2010 Meeting of the Canadian Society for the History and Philosophy of Science - 28-29 May 2010, Concordia, Montreal

28 May 2010, 4:15-6:00 PM
Room MB 2-435 Session B4

PANEL dedicated to the retirement of Mario Bunge: Realism and determinism in Physics/ Réalisme et déterminisme en physique

PANELISTS (in order of presentations): Mario Bunge, Vesselin Petkov, Louis Vervoort, Laurent Jodoin (please click on thumbnail)

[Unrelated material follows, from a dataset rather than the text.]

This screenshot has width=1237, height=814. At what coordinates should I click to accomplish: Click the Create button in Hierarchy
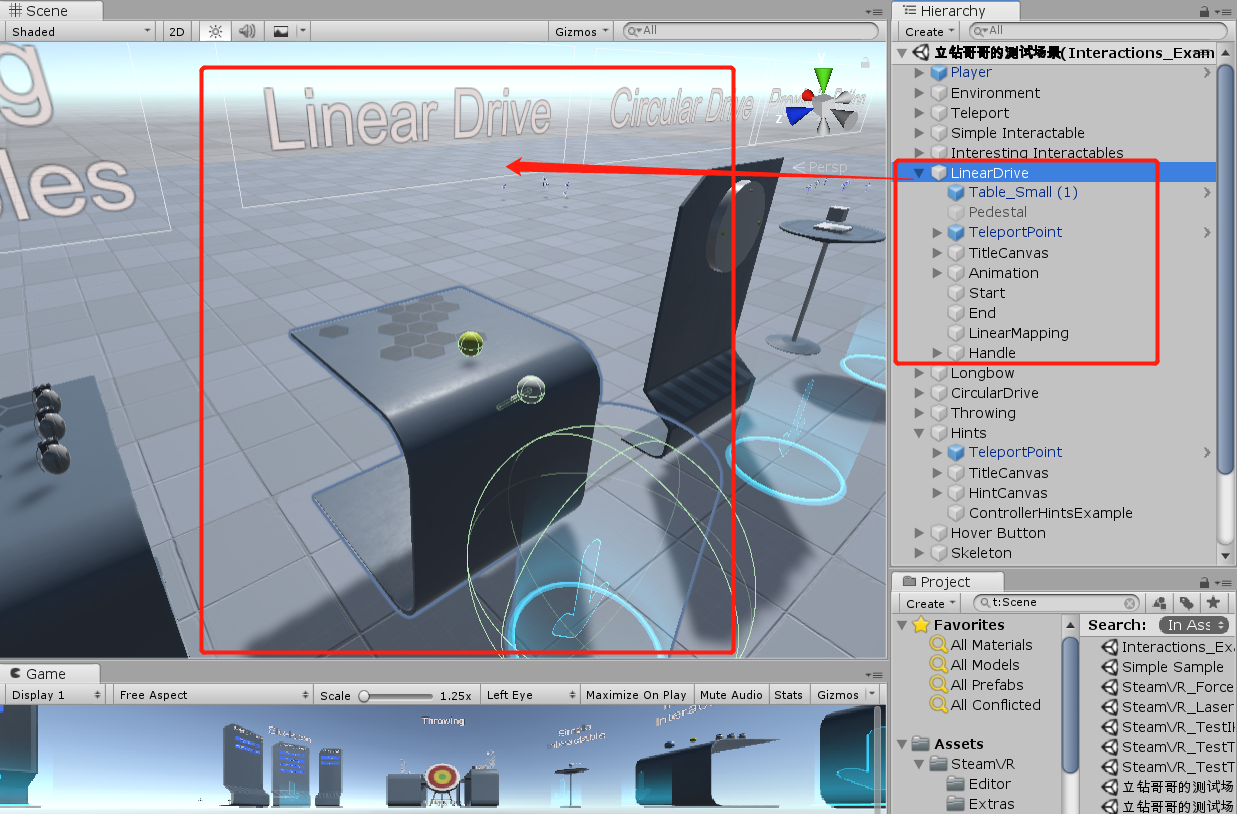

Richard Arthur's allocution for the retirement of Mario Bunge



Mario Bunge: Is quantum mechanics indeterministic?
  Nearly everyone believes that the quantum theory is indeterministic. The reason is that its state function is interpreted as a probability density. However, there are reasons to believe that this conclusion was hasty and simplistic. The aims of this paper are to argue for the following theses. First, the birth of statistical physics in the nineteenth century suggested that, although causal determinism à la Laplace is no longer tenable, a broader conception of determinism, as lawfulness plus non-creation ex nihilo, is defensible. Second, standard quantum mechanics has two aspects on the same footing: a causal aspect symbolized by the hamiltonian, and a stochastic aspect represented by the state function. For example, any model of a scattering experiment includes both the force that scatters the incident particles, and the state function that describes the resulting scattering. Third, Bohm’s 1951 theory was not thoroughly causal because it retained the state function as basic or primitive. One moral of this story is that the world is objectively half-causal and half-random. Another moral is that the determinism problem must be distinguished from the question of realism. Even if causality were totally absent, as Hume thought, the external world would exist on its own: if it did not, it would be senseless to explore it.


 
Vesselin Petkov: Realism and explanation – the necessary common ground for a genuinely fruitful interaction between science and philosophy of science
  The collaboration between scientists and philosophers of science is not what it should be. Although there are various reasons for that I suggest that sharing an explicit realistic view on the nature of scientific theories and a comprehensive view on scientific explanation can provide the minimal common ground for collaboration between scientists and philosophers of science that can produce tangible results. It is usually assumed that scientists are overwhelmingly realists but this is not always the case, especially in fundamental physics, since physicists often doubt whether theoretical concepts reflect anything real. This tendency in theoretical physics is best demonstrated in a recent article by N. David Mermin in which he insisted on not considering the “most successful abstractions to be real properties of our world.” To demonstrate how productive the interaction of scientists and philosophers of science can be, I will discuss two examples: (i) endurantism versus perdurantism (how physicists can help philosophers resolve a debate), and (ii) the nature of the quantum object (how philosophers of science should abandon their secondary role in the pursuit of scientific knowledge and start actively participating in the advancement of science by carrying out rigorous conceptual analyses of open questions in science).


 
Louis Vervoort: A frequentist interpretation of probability
  In the following we propose an interpretation of probability that aims at rendering explicit the fundamental notions of the frequency interpretation of Venn, von Mises, and others. We will argue that (objective) probability can only be defined for events that can be repeated in similar conditions, and that exhibit ‘frequency stabilization’. We will partition probabilistic systems into object, environment, and probing subsystem, and show that such partitioning allows to solve paradoxes. By the same token, we will be able to derive a definition of what ‘similar events’ are – a problematic concept in traditional interpretations -, and point out an analogy between quantum systems and classical ones.


 
Laurent Jodoin: Mesure quantique et entropie / Quantum measurement and entropy
  L’entropie thermodynamique implique une compatibilité macroscopique entre différents états microscopiques (Tolman 1938). L’entropie quantique est liée au couplage avec l’environnement, c’est-à-dire l’appareil de mesure (Jancel 1963). Mais la réponse apportée à l’interaction système-appareil de mesure par la thermodynamique, d’une part, et par la mécanique quantique, d’autre part, est différente : l’une prédit une diminution et l’autre une augmentation de l’entropie. Ainsi, l’identification de l’entropie thermodynamique et de l’entropie quantique selon l’interprétation de von Neumann est mal fondée, voire erronée (Shenker 1999). En effet, cette identification implique la possibilité (absurde) d’une machine à mouvement perpétuel. Or, la conception de l’entropie quantique selon l’interprétation de von Neumann implique la matrice densité r qui représente « toute l’information disponible sur le système » – et cette information ne peut être « ignorée ». Il est soutenu ici que cela pose des problèmes à l’interprétation subjective de la théorie de la mesure en mécanique quantique.